Thursday, 27 May 2010

I'm just sticking around.

I well remember my first C.A. meeting, almost as if it was yesterday - although in reality it was over seven years ago. I went along with a friend simply because he told me good things about it and I liked the way he conducted himself.

This meeting was to become my home group for the next few years, a regular meeting every week where I knew people and they knew me. A place where I could be comfortable, not only hearing the message of Cocaine Anonymous, but also having the chance to give a little service and carry the message of C.A.

The meeting was, and still is, a Big Book audio meeting. We would listen to a chapter then open the meeting up for members to share. We use the Big Book of Alcoholics Anonymous in C.A. as our basic text. This is where we get the information to work the Twelve Steps and with that the solution to the life threatening illness we call drug addiction. We use this book very simply because it works, and has done for a long, long time.

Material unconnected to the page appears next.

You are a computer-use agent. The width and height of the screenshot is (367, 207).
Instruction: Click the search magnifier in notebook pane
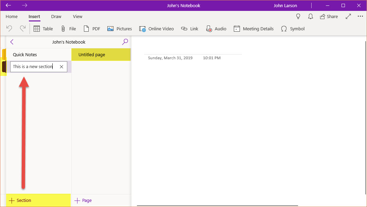[x=125, y=42]
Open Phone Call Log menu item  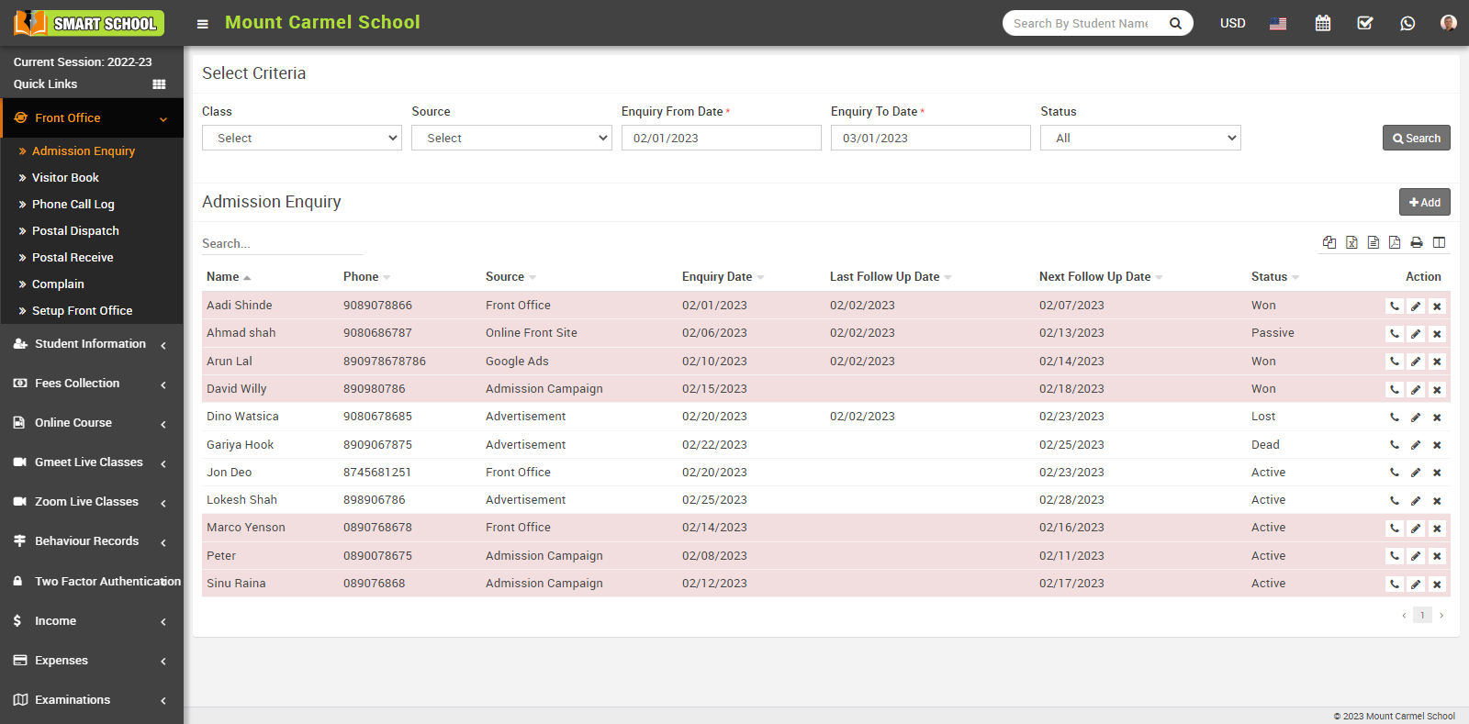click(73, 205)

After a short time I took on a commitment, I had been told that if I’m not giving something back to the fellowship I might be stealing. I didn’t like the sound of that so I put myself forward as the key person. I had to turn up early and be the last person out at the end of the meeting, this was great for me. A life time of hiding from people was turned around on the spot. Mostly I did okay, but one week I forgot to get the key and no one could get in the building.

I turned up full of fear about what people would say to me and how they would put me down.

In reality someone said “Its okay, lets have the meeting outside” We all sat in a big circle on the cliff top and the meeting carried on, it was a truly amazing experience. I knew then I would always be welcome in Cocaine Anonymous no matter what mistakes I made.

I also remember the bleak winter night that we had a power cut and people thought the meeting would be cancelled. Not in C.A. Committee members phoned each other and asked members to bring candles, and they did. We sat in candlelight and did the same as we always did; we stuck together and shared our hope.

As time went on my home group changed, my job changed and I moved home. But the love, patience and understanding I found in the fellowship of Cocaine Anonymous has always remained the same.

When I got here I liked it, and I still do. I think I’ll stick around.